La gueuse parfumée/Le clos des Ames/02

Bibliothèque-Charpentier, Eugène Fasquelle (p. 237-238).

II

ce qu’était m. sube

M. Sube, grâce à son clos, était, ce qui n’est pas peu dire, l’homme le plus heureux de Canteperdrix où il y a tant de gens heureux. Le plus peureux aussi ! mais dans nos villes de province un peu de douce couardise n’est-il pas l’assaisonnement obligé de toute félicité bourgeoise ?

Cette brave bourgeoisie de France, qui fit un jour 89 et quelque peu aussi 93, en est demeurée toute tremblante. Or M. Sube, bourgeois et fils de bourgeois, catholique pratiquant, ami de l’ordre quand même et respectueux envers le pouvoir établi quel qu’il fût, mais dévoué au fond à la branche aînée pour des motifs qu’il ne s’expliqua jamais bien, M. Sube tremblait depuis sa naissance, naturellement, tel un peuplier d’Italie ! Et le soir, au cercle, — quand tous les autres peupliers frissonnants, tous les effarés de Canteperdrix s’agitaient en groupe autour de lui, — d’entendre les chuchotements et les confidences, Lyon en feu, Marseille à sang, les nouvelles terribles coulées dans l’oreille avec cette âpre volupté qu’éprouvent à exaspérer leur terreur les peureux dès qu’ils sont en nombre, d’entendre ce bruit confus de voix qui tenait du bruit du feuillage, quelqu’un eût dit positivement les bords de la Durance par un beau coup de mistral.

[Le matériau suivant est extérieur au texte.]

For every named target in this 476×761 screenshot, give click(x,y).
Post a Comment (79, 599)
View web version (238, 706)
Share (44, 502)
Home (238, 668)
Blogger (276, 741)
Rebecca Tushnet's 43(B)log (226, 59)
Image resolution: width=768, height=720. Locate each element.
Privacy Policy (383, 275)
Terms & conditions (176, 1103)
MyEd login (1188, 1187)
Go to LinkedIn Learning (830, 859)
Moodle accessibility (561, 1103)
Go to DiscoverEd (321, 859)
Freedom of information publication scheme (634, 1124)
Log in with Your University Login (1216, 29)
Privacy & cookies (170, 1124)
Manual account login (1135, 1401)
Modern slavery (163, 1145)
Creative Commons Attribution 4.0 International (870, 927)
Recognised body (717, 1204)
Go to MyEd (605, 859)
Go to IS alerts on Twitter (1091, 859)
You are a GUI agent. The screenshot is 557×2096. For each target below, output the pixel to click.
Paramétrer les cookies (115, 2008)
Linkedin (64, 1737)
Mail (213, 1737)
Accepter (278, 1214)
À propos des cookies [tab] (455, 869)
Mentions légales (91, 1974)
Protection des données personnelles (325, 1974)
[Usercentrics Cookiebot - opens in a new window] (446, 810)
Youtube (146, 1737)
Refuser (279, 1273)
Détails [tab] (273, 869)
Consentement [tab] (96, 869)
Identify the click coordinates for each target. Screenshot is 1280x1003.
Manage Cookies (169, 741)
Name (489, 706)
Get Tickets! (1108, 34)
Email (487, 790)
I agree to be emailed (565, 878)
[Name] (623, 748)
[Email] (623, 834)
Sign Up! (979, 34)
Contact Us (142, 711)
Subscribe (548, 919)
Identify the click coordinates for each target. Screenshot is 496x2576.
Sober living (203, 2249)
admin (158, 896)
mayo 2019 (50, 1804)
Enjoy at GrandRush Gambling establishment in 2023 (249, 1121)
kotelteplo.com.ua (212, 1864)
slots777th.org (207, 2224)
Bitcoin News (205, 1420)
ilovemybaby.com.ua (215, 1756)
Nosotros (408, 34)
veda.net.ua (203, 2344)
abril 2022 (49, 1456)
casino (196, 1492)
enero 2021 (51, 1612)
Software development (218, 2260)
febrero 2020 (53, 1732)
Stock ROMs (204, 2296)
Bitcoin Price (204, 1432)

Pour M. Sube, la république était une forme de gouvernement sous lequel les honnêtes gens cachent leur or en terre ; et la belle aurore de 1848 ne lui rappelait, en fait d’impressions personnelles, que deux journées particulièrement maussades qu’il passa au fond d’un grand tonneau. Ce tonneau s’émaillait, il est vrai, d’un superbe revêtement de tartre, violet comme une bague d’évêque, plus dur qu’un diamant et taillé à facettes, dont les curieuses cristallisations, où dansait la lumière du soleil, auraient réjoui l’œil d’un artiste. Par malheur, tout entier aux préoccupations de l’heure présente, M. Sube n’avait pu apprécier ceci qu’imparfaitement.